La visualizzazione dello schema in BigQuery mostra i seguenti campi fissi:
| Nome campo | Tipo | Modalità | Descrizione |
|---|---|---|---|
| reference_name | STRING | NULLABLE | Nome di riferimento. |
| start_position | INTEGER | NULLABLE | Posizione iniziale (basata su 0). Corrisponde alla prima base della stringa di basi di riferimento. |
| end_position | INTEGER | NULLABLE | Posizione finale (basata su 0). Corrisponde alla prima base dopo l'ultima base dell'allele di riferimento. |
| reference_bases | STRING | NULLABLE | Basi di riferimento. |
| alternate_bases | RECORD | REPEATED | Un record per ogni base alternativa (se presente). Consulta la sezione Informazioni aggiuntive sul record alternate_bases. |
| alternate_bases.alt | STRING | NULLABLE | Base alternativa. |
| nomi | STRING | REPEATED | Nomi delle varianti (ad es. ID RefSNP). |
| qualità delle chiamate affidabile | FLOAT | NULLABLE | Punteggio di qualità con scala Phred (-10log10 prob(chiamata è sbagliata)). Valori più elevati implicano una qualità migliore. |
| filtro | STRING | REPEATED | Elenco dei filtri non riusciti (se presenti) o "PASS" che indica che la variante ha superato tutti i filtri. |
| chiamare | RECORD | REPEATED | Un record per ogni chiamata. |
La visualizzazione dello schema mostra i seguenti campi delle variabili (campi INFO):
| Nome campo | Tipo | Modalità | Descrizione |
|---|---|---|---|
| call.name | STRING | NULLABLE | Nome della chiamata. |
| call.genotype | INTEGER | REPEATED | Genotipo della chiamata. "-1" viene utilizzato nei casi in cui il genotipo non viene chiamato. |
| call.phaseset | STRING | NULLABLE | Fase della chiamata (se presente). "*" viene utilizzato nei casi in cui il genotipo è a fasi, ma non è stato specificato un insieme di fasi ("PS" in FORMAT). |
Informazioni aggiuntive sul record alternate_bases
Il record alternate_bases contiene qualsiasi campo INFO con Number=A. Il record
semplifica le query rimuovendo la necessità di mappare ogni campo con il corrispondente
record alternativo.
Per utilizzare la versione precedente dello schema BigQuery, in cui i campi Number=A sono indipendenti dalle basi alternative, completa i seguenti passaggi:
- Esegui lo strumento di trasformazione delle varianti e passa il flag
--split_alternate_allele_info_fields. - Imposta il valore del flag
--split_alternate_allele_info_fieldssuFalse.

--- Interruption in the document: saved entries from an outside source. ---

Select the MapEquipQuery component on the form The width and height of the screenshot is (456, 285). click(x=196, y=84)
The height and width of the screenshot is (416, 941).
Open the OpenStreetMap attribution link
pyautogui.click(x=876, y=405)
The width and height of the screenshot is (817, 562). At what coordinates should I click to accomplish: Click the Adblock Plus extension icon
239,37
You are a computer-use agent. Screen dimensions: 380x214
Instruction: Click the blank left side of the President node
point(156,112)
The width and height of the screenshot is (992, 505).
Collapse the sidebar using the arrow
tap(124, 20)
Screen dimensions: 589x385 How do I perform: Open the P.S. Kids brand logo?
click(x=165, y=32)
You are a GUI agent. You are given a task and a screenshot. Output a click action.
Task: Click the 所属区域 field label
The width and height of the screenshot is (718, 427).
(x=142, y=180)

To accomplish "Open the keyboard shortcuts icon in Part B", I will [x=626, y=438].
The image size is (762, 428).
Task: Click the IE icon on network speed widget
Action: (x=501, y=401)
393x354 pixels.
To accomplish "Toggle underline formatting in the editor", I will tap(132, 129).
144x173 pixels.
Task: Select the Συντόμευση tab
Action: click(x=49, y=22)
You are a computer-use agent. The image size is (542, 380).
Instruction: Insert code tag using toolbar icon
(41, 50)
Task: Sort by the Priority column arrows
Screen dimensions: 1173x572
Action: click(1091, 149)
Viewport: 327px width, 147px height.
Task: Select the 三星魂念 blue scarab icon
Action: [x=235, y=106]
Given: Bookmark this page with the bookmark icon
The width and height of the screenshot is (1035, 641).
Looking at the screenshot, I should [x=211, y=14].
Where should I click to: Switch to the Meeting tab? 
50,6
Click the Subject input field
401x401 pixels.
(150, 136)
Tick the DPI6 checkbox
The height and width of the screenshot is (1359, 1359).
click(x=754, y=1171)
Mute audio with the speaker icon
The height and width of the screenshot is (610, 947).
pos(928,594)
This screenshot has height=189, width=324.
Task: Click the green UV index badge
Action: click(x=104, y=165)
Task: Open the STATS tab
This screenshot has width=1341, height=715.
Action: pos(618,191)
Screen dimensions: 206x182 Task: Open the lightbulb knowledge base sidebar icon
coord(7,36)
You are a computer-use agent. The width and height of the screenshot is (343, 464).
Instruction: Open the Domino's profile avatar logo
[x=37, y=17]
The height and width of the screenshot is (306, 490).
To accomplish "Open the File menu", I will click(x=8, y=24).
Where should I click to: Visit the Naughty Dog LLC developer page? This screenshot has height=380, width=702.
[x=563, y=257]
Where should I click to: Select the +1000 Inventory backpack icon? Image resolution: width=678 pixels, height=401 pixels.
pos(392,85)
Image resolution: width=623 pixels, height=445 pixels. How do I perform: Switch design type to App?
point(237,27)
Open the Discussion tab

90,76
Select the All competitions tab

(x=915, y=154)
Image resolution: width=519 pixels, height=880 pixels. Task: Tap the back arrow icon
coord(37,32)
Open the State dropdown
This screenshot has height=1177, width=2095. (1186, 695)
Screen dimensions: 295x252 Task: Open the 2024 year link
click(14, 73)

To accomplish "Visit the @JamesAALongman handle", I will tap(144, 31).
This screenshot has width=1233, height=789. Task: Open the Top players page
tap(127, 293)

Suddividere automaticamente i record
Nei seguenti casi, lo strumento Trasformazioni delle varianti suddivide automaticamente un record in più righe se ogni riga è inferiore a 100 MB:
- Un record contiene un numero elevato di chiamate.
- Il numero elevato di chiamate genera una riga BigQuery più grande di 100 MB.
La suddivisione automatica dei record è necessaria a causa del limite di 100 MB per riga di BigQuery.
Valori null
Se un campo ripetuto con valore float o intero contiene un valore null, lo strumento Variant Transforms non può creare lo schema BigQuery. BigQuery non consente valori null nei campi ripetuti. L'intero record può essere nullo, ma i valori al suo interno devono essere non nulli.
Ad esempio:
- Supponiamo che il campo
INFOdi un file VCF abbia i valori1,.,2. Lo strumento Variant Transforms non può caricare1,null,2in BigQuery. - Per il valore null deve essere utilizzata una sostituzione numerica. Per impostazione predefinita, il valore sostitutivo è
-2^31o-2147483648.
Per impostare un valore numerico personalizzato, passa il flag --null_numeric_value_replacement con un valore quando esegui lo strumento di trasformazione delle varianti.
In alternativa, puoi convertire i valori null in una stringa e utilizzare . come valore. In questo caso, l'intestazione deve essere specificata come String.